Atmospheric rivers is the latest term for the currents of warm, moist air from the tropics and subtropics that bring sustained, heavy precipitation to the area. Current trends could see these currents being 10% to 20% stronger by the end of the century, Mass said.
But for now, blaming climate change — the long-term alteration of temperature and typical weather pattern in a place — for the recent deluge doesn’t add up for Mass.
“It’s part of our meteorology,” he said.
The November 21 edition of his “Cliff Mass Weather Blog” focused on the flooding in and around the city of Sumas in Whatcom County in taking issue with the notion that climate change is to blame for recent record rainfall.
“Within hours of this heavy rainfall event, politicians and the media were suggesting that this event was somehow unique and the result of global warming,” Mass wrote.
He went on to note the Sumas region is prone to flooding and has flooded several times in the past century, a point backed up by a link to a Whatcom County analysis of area flooding events.
“You build a town in a historical river delta in one of the wettest portions of North America, you can expect trouble,” he wrote, explaining the lack of a progressive increase in heavy rain indicates climate change is not the culprit.
“At this point, the impact is rather minor,” Mass said of climate change as a causal factor in the recent heavy rains and flooding conditions. “It’s nothing huge.”
Still, that doesn’t diminish the impact the recent torrential downpour has had on the people and businesses impacted by the flooding.
“It’s part of the meteorology here,” Mass reiterated, noting a bigger area population – including more people living by rivers – means more people affected by heavy rainfall and the flooding that can bring.
On Nov. 15, Gov. Jay Inslee issued a severe weather emergency proclamation for several counties in the state impacted by flooding from relentless rainfall, including Clallam, Grays Harbor, Island, Jefferson, Lewis, King, Kitsap, Pierce, Mason, San Juan, Skagit, Snohomish, Thurston, and Whatcom counties.

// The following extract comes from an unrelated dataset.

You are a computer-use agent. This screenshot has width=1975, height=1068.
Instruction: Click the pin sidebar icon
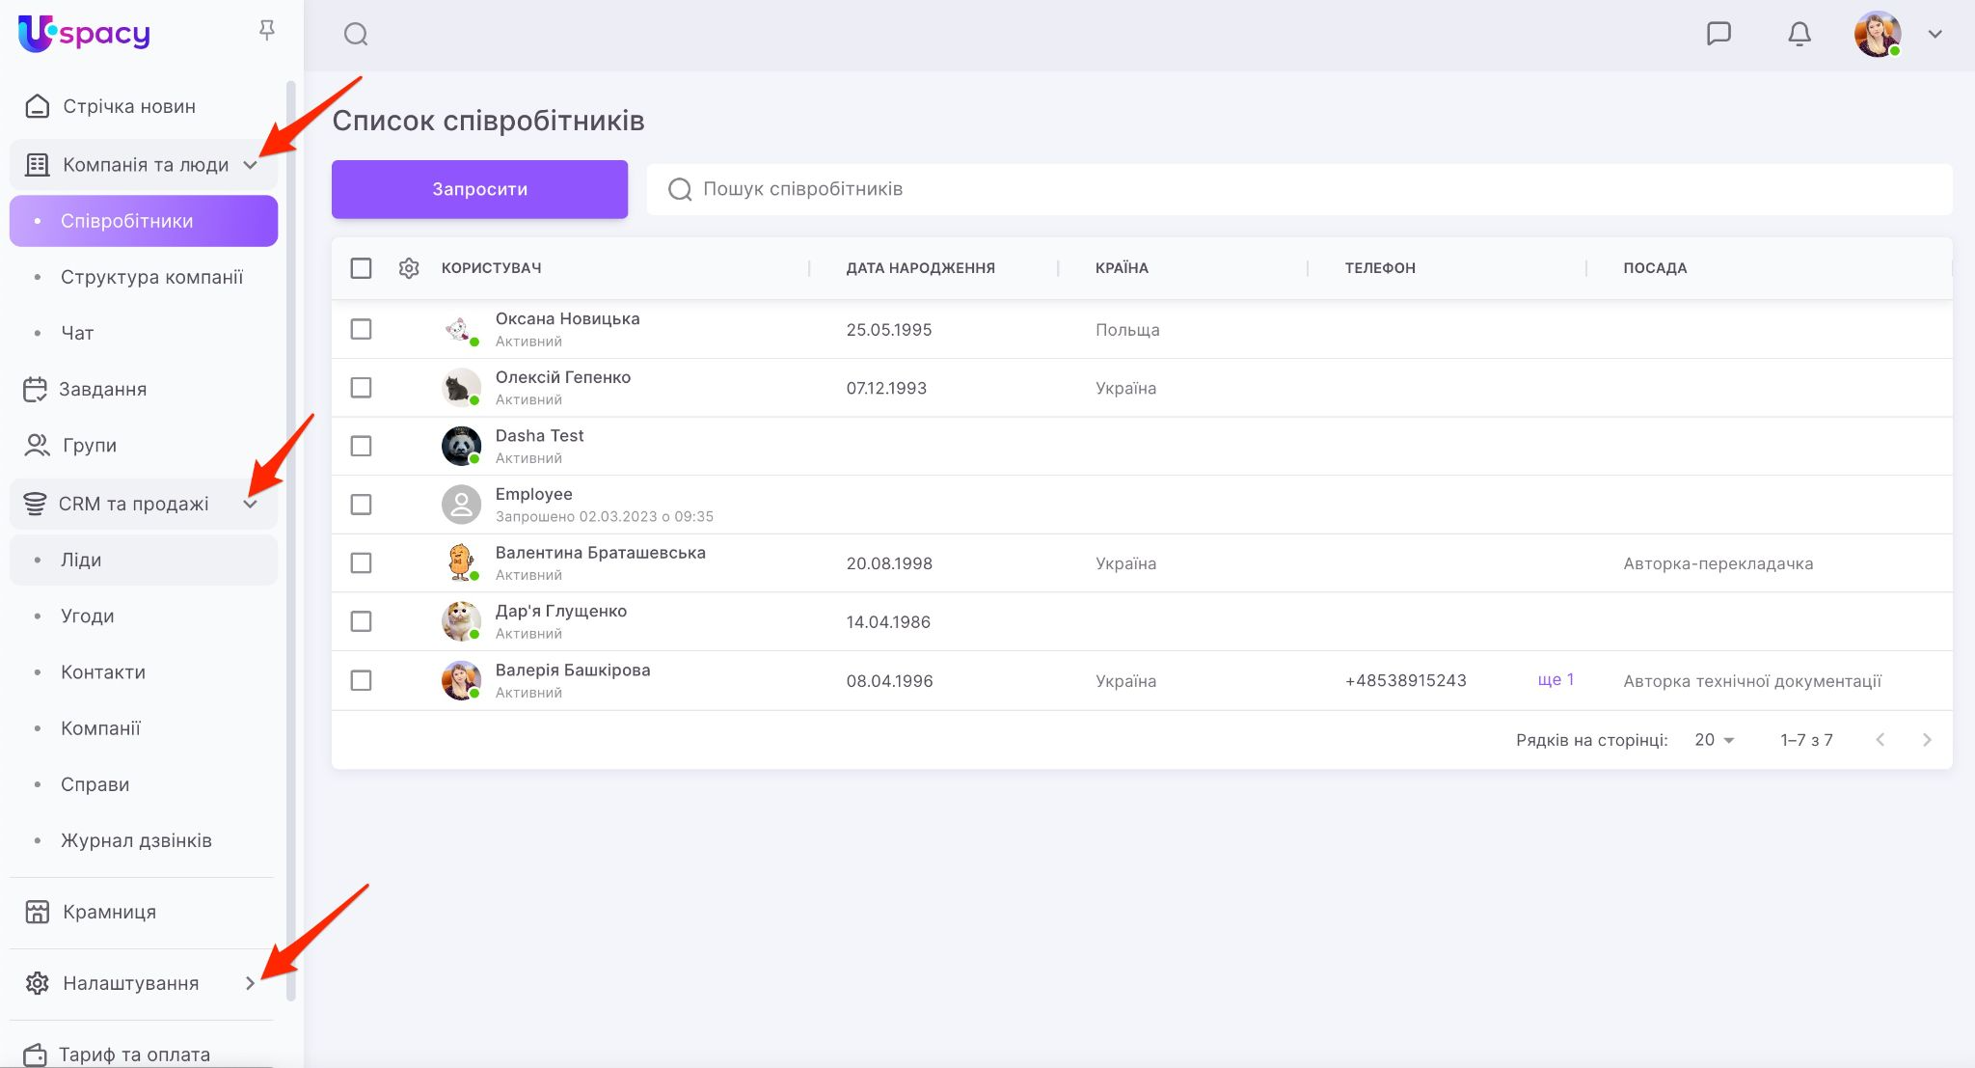pyautogui.click(x=267, y=32)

The National Weather Service (NWS) confirmed in a Monday tweet that Seattle-Tacoma International Airport recorded 18.91 inches of rain between September and November, making it the wettest such time period since that information started being recorded in 1945.
Western Washington’s wetter-than-normal fall is in sharp contrast to the record-breaking heat the Pacific Northwest endured earlier this year when temperatures spiked in excess of 110 degrees Fahrenheit.
A similar pattern of blaming climate change played out then, too, which Mass also rejected.
Climate change, he said, only accounted for a few degrees of the heat that broke all-time records by large margins throughout the region this past summer.
“We still would have had the record heat, without global warming,” Mass said.
On Tuesday, another atmospheric river is expected to bring more heavy rains to the region, where many rivers are still in flood stages.